Psammetikos, soruşturmalarına rağmen, dünyaya ilk gelen insanların kimler
olduğunu bir türlü öğrenemeyince, şu anlatacağım çareye başvurdu: Bir çobana,
rasgele iki tane yeni doğmuş çocuk verdi, bunlar ağıla konacak
ve şöyle büyütülecekti: Çocukların yanında kimse ağzını açıp tek söz söylemeyecekti;
ayrı bir odada kendi başlarına büyüyeceklerdi; çoban, belli saatte keçileri alıp
yanlarına götürecek süt içirip iyice doyuracak, sonra kendi işlerine bakacaktı.

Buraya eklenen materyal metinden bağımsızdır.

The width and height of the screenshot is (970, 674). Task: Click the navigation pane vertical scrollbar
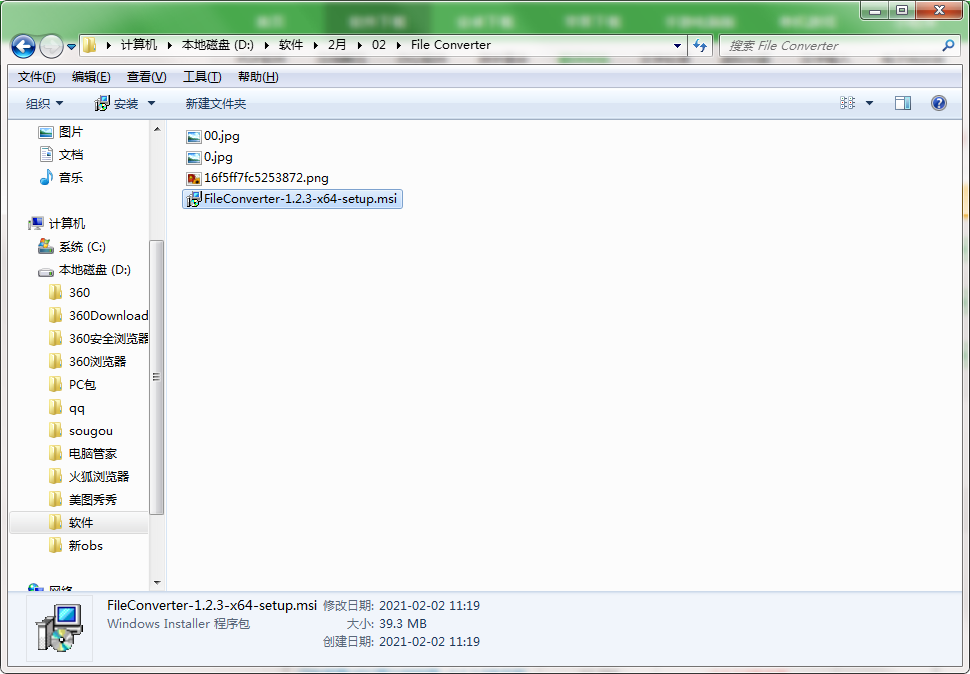pyautogui.click(x=156, y=376)
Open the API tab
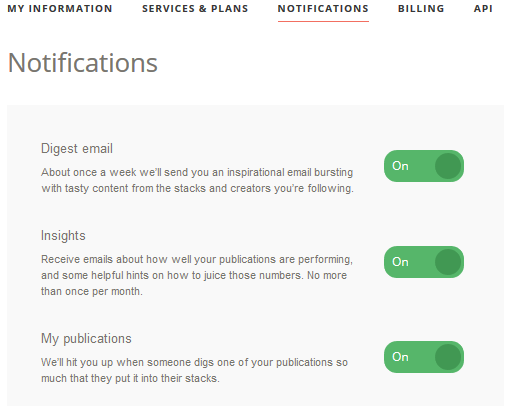This screenshot has height=406, width=509. (x=483, y=9)
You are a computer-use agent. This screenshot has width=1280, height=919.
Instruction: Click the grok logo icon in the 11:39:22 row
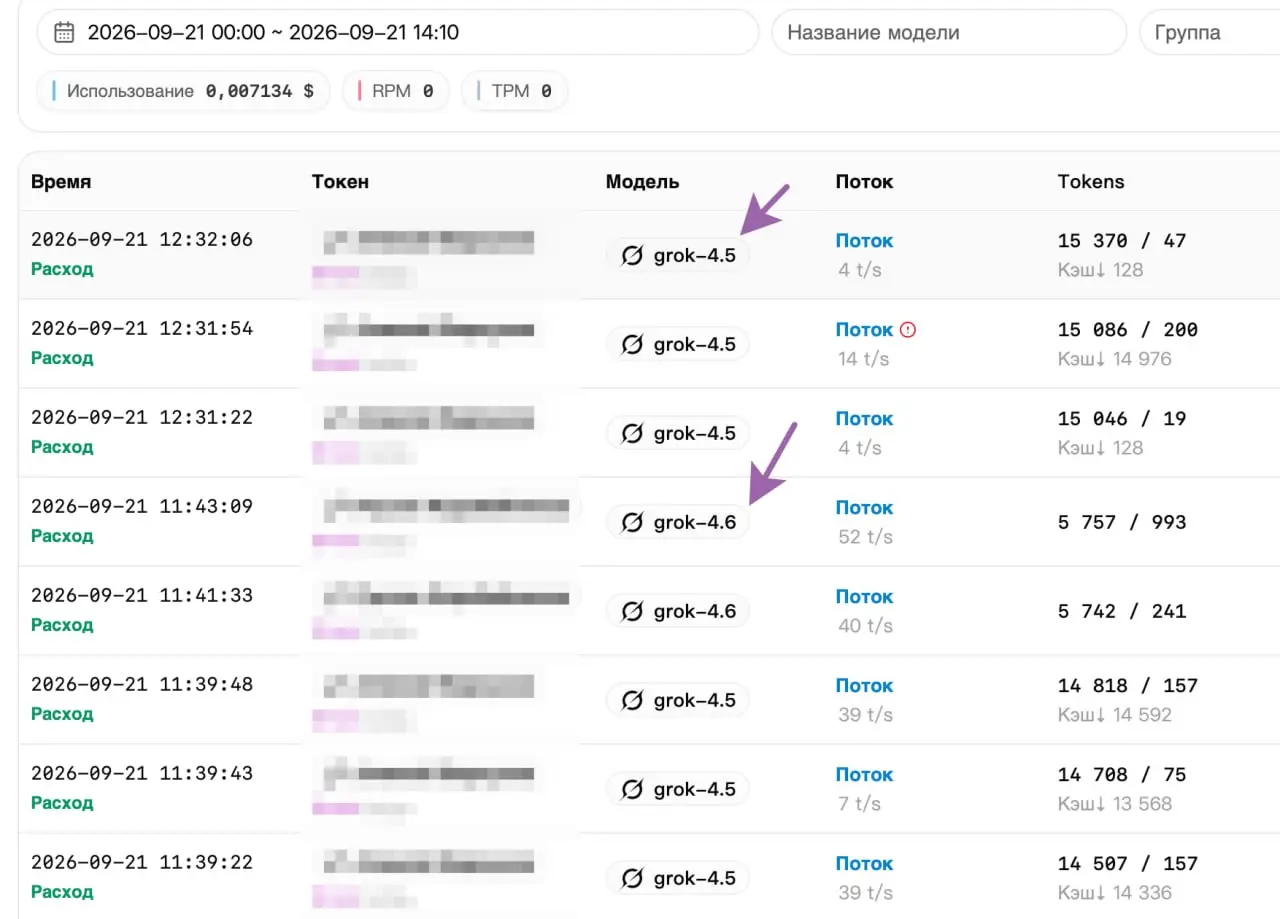[x=632, y=878]
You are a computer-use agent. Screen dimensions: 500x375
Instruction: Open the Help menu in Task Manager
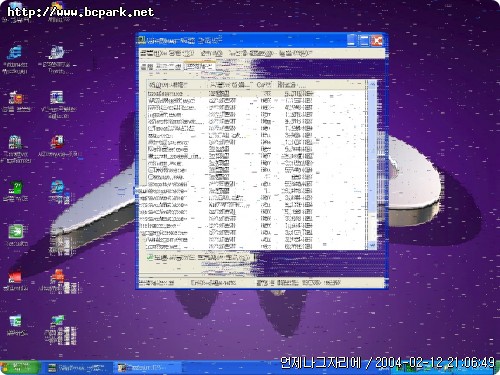pyautogui.click(x=295, y=53)
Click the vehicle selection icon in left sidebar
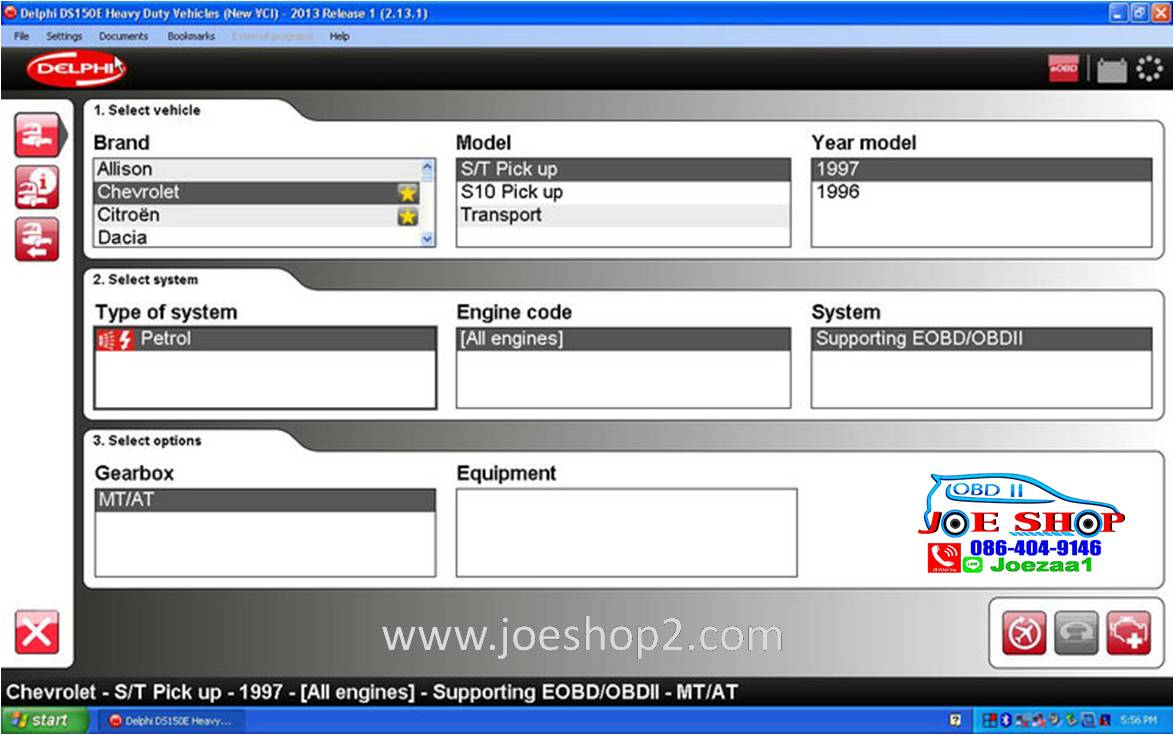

Psammetikos’un böyle yapmasının ve bu emri vermesinin nedeni, çocukların
viyaklamalar çağını aştıktan sonra ağızlarından çıkacak ilk sözü yakalamaktı;
gerçekten de öyle oldu. Üzerinden iki yıl geçince, bir gün çoban kapıyı açıp
içeri girdi, önünde diz üstü duran iki çocuk, ellerini uzatarak, “Bekos!”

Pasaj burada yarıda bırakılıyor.